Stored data
★ ★ ★ ★ ★
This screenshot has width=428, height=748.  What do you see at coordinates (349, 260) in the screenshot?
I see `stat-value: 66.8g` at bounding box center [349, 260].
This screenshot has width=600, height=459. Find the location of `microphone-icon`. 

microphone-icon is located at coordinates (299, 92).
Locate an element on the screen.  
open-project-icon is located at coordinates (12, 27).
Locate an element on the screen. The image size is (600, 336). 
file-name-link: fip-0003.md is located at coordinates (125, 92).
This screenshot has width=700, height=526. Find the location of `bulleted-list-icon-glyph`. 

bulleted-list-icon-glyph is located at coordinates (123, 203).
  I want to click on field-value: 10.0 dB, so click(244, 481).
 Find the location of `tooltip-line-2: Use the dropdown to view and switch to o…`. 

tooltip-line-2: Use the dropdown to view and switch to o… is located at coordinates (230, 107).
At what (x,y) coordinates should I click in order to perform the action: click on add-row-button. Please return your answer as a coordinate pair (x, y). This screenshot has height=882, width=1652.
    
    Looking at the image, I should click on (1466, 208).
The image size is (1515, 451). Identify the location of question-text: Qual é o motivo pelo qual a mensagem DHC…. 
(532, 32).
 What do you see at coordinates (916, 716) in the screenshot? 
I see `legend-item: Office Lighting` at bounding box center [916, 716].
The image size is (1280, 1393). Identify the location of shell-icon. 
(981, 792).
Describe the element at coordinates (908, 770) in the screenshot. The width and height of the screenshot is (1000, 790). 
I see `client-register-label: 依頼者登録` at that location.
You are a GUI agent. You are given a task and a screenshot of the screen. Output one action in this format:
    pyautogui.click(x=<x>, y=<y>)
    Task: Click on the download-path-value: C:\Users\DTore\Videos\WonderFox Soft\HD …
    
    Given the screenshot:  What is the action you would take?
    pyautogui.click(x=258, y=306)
★ ★ ★ ★ ★
REQUIREMENT: Output the part of the records that begins with the line containing "The image size is (1515, 451)." and ends with the line containing "at that location." as a JSON list of strings, one string per line, skipping blank lines.

TASK SOLUTION:
[
  "The image size is (1515, 451). Identify the location of question-text: Qual é o motivo pelo qual a mensagem DHC…. ",
  "(532, 32).",
  " What do you see at coordinates (916, 716) in the screenshot? ",
  "I see `legend-item: Office Lighting` at bounding box center [916, 716].",
  "The image size is (1280, 1393). Identify the location of shell-icon. ",
  "(981, 792).",
  "Describe the element at coordinates (908, 770) in the screenshot. The width and height of the screenshot is (1000, 790). ",
  "I see `client-register-label: 依頼者登録` at that location."
]